The objective of this paper is twofold. First, it develops a prediction system to help the credit card issuer model the credit card delinquency risk. Second, it seeks to explore the potential of deep learning (also called a deep neural network), an emerging artificial intelligence technology, in the credit risk domain. With real‐life credit card data linked to 711,397 credit card holders from a large bank in Brazil, this study develops a deep neural network to evaluate the risk of credit card delinquency based on the client's personal characteristics and the spending behaviours. Compared with machine‐learning algorithms of logistic regression, naive Bayes, traditional artificial neural networks, and decision trees, deep neural networks have a better overall predictive performance with the highest F scores and area under the receiver operating characteristic curve.
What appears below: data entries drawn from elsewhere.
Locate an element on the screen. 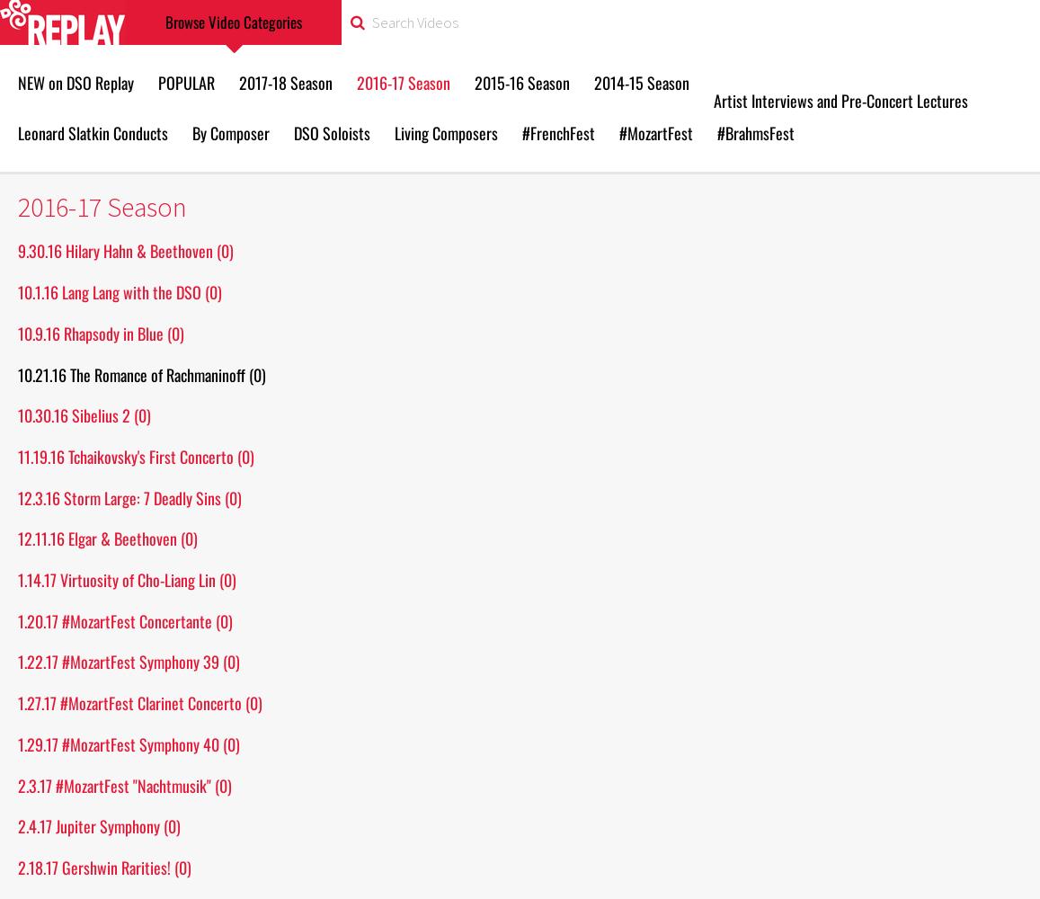 This screenshot has height=899, width=1040. '9.30.16 Hilary Hahn & Beethoven (0)' is located at coordinates (124, 251).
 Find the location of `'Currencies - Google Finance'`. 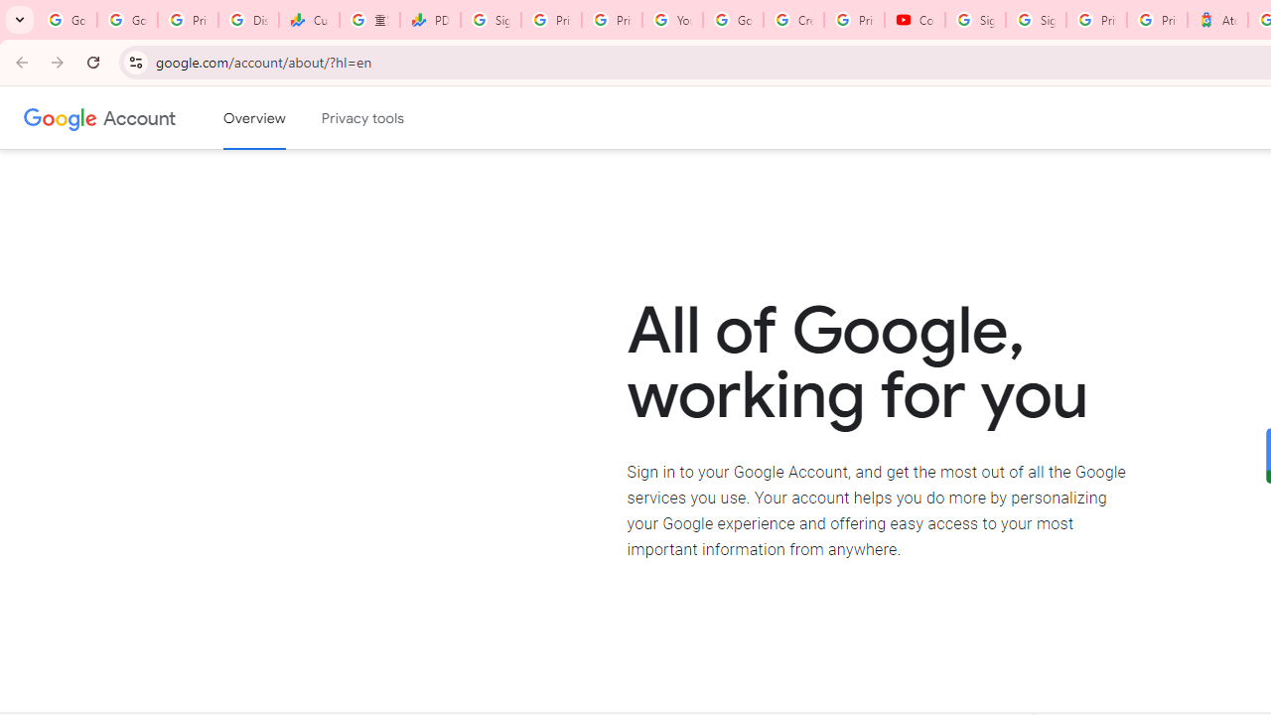

'Currencies - Google Finance' is located at coordinates (308, 20).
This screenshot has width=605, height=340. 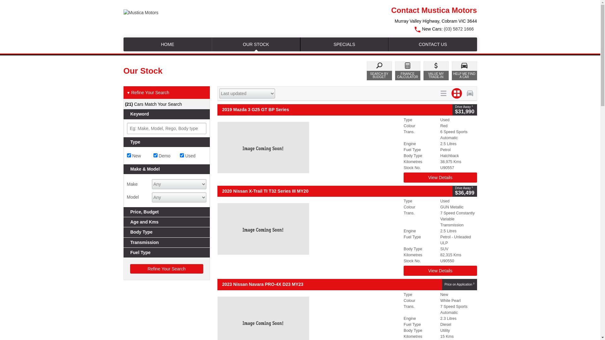 I want to click on 'Make & Model', so click(x=167, y=169).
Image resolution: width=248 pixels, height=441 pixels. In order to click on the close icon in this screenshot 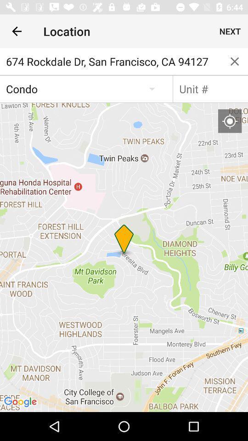, I will do `click(235, 61)`.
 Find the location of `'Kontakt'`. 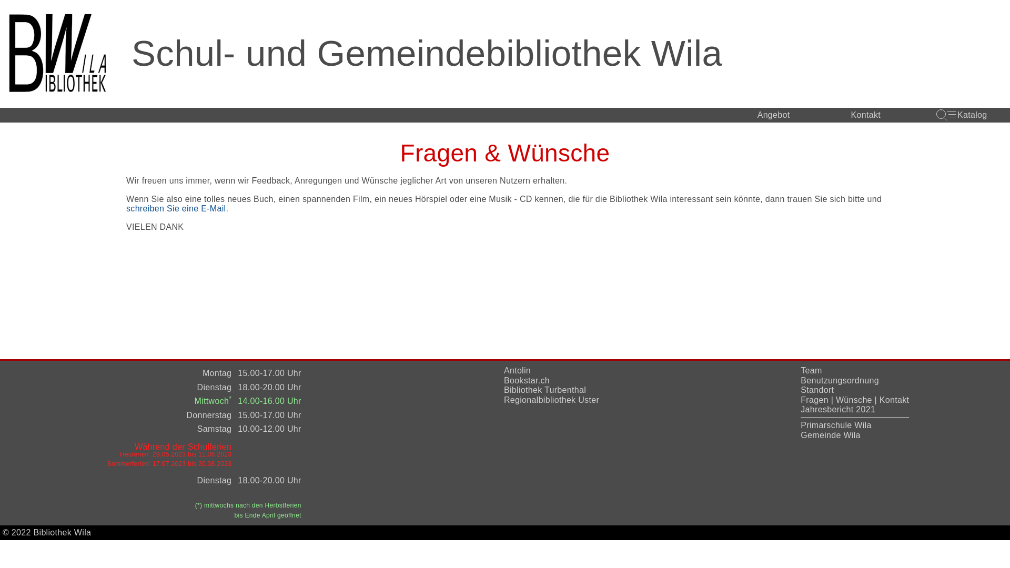

'Kontakt' is located at coordinates (893, 400).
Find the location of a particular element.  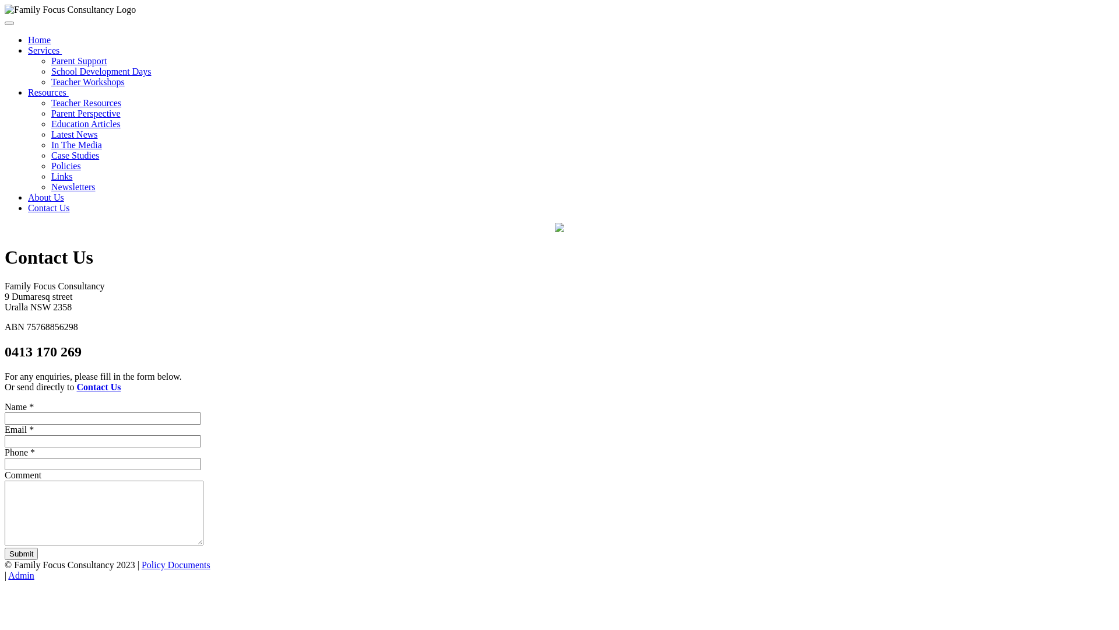

'Contact Us' is located at coordinates (48, 207).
The successful application of deep learning implies that artificial intelligence has great potential to support and automate credit risk assessment for financial institutions and credit bureaus.

Suggested Citation

  • Ting Sun & Miklos A. Vasarhelyi, 2018. "Predicting credit card delinquencies: An application of deep neural networks," Intelligent Systems in Accounting, Finance and Management, John Wiley & Sons, Ltd., vol. 25(4), pages 174-189, October.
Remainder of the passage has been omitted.